What are payment methods?
Payment methods are the channels businesses and customers use to settle invoices and other obligations. Choosing the right mix affects conversion, fees, reconciliation workload and fraud exposure.
For related workflows, see What is direct remittance? and What is an invoice? .
Main categories of payment methods
Payment methods are usually grouped into legal tender and voluntary methods.
Legal tender in the UK
Legal tender rules are specific to jurisdiction and payment context.
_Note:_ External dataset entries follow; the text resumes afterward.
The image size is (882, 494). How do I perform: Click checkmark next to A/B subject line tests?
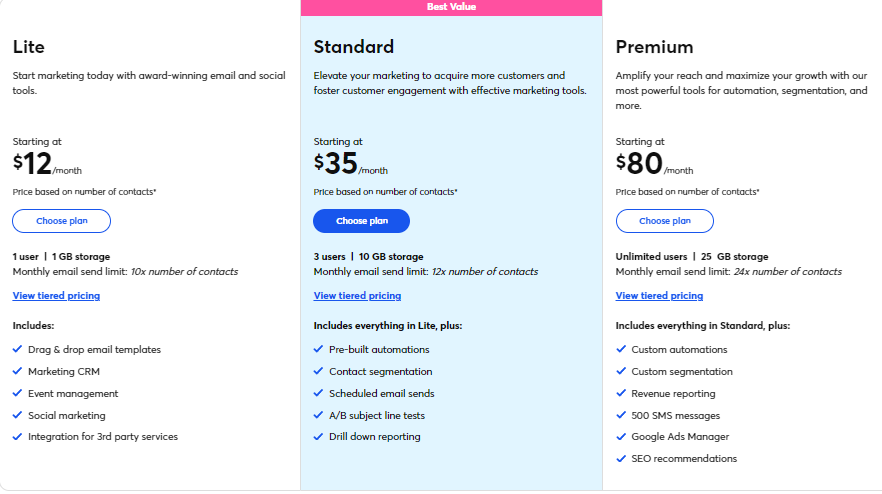point(319,415)
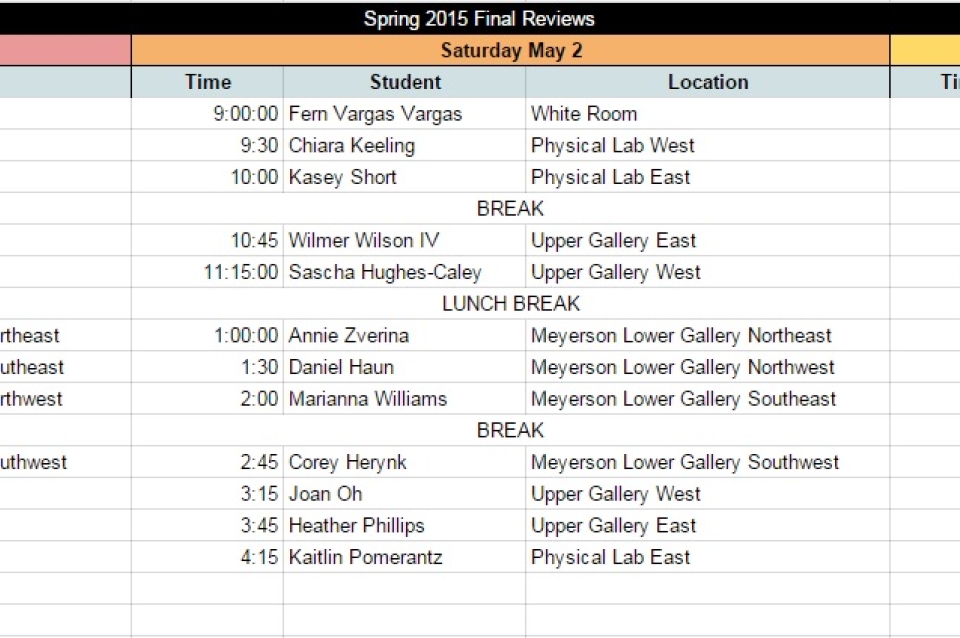Click the Kaitlin Pomerantz student cell
The height and width of the screenshot is (638, 960).
(405, 557)
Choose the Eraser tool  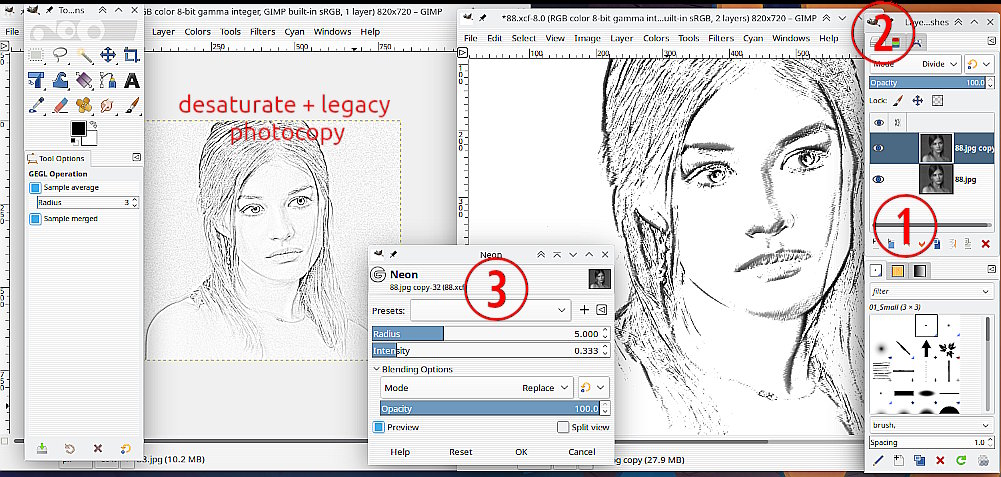(60, 105)
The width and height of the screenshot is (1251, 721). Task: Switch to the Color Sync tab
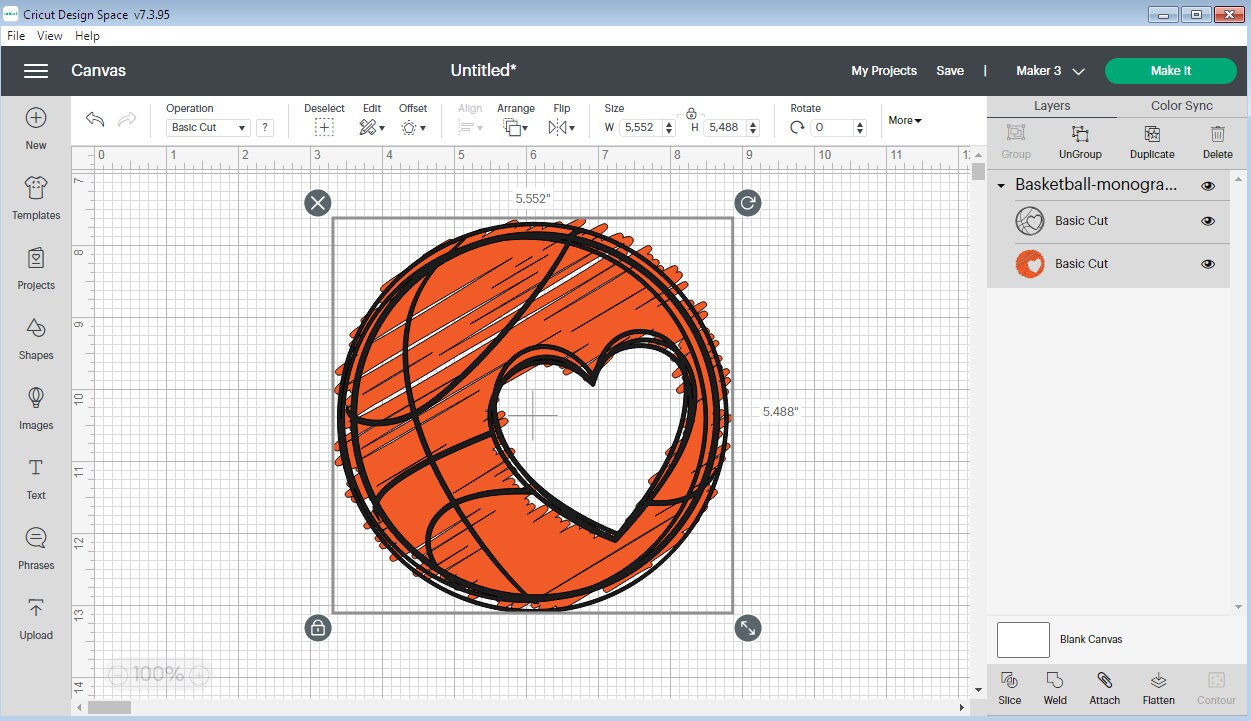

In the UK, this generally refers to Bank of England notes and Royal Mint coins within applicable limits and settlement situations.
Voluntary methods
Most business payments are voluntary methods agreed between payer and payee:
- Cards (debit/credit): Fast checkout and broad acceptance
- Bank transfers: Faster Payments, Bacs or CHAPS based on value and urgency
- Direct Debit: Good for recurring collections with mandate control
- Open banking payments: Account-to-account payments initiated through secure APIs
- Digital wallets: Apple Pay, Google Pay and similar rails built on card infrastructure
- International payment rails: SWIFT and SEPA where applicable
Direct Debit and recurring collection
Direct Debit can reduce failed collections in subscription and recurring billing models.
Typical controls include:
- Mandate capture and storage
- Advance notice of collection dates
- Retry and dunning logic for failed collections
- Segregation between setup, approval and reconciliation tasks
Accounting impact by payment method
Different payment methods produce different posting and control requirements:
- Settlement timing: Card settlements and bank transfers may post on different days
- Fee structure: Acquirer fees, gateway fees and FX charges need separate cost mapping
- Reconciliation data: Structured references improve auto-matching rates
- Chargebacks and disputes: Require clear audit trail and workflow ownership
- Cut-off controls: Month-end timing must align with bank statements and subledgers
Internal control requirements
Strong payment governance lowers operational and fraud risk.
Recommended baseline:
- Role-based access and maker-checker approvals
- Multi-factor authentication for release of payments
- Beneficiary validation and change controls
- Daily bank reconciliation and exception handling
- Monitoring of unusual payment patterns and limits
Choosing the right payment mix
A practical model for UK businesses:
- Retail and hospitality: Card + wallet first, with limited cash handling
- B2B services: Bank transfer and e-invoicing for lower fee pressure
- Subscription models: Direct Debit and card-on-file with robust retry logic
- International trade: IBAN/BIC readiness and FX-aware payment routing
Summary
A good payment-method strategy balances customer experience, cost and control. Businesses that standardize references, automate reconciliation and enforce strong approvals get faster close processes and fewer payment exceptions.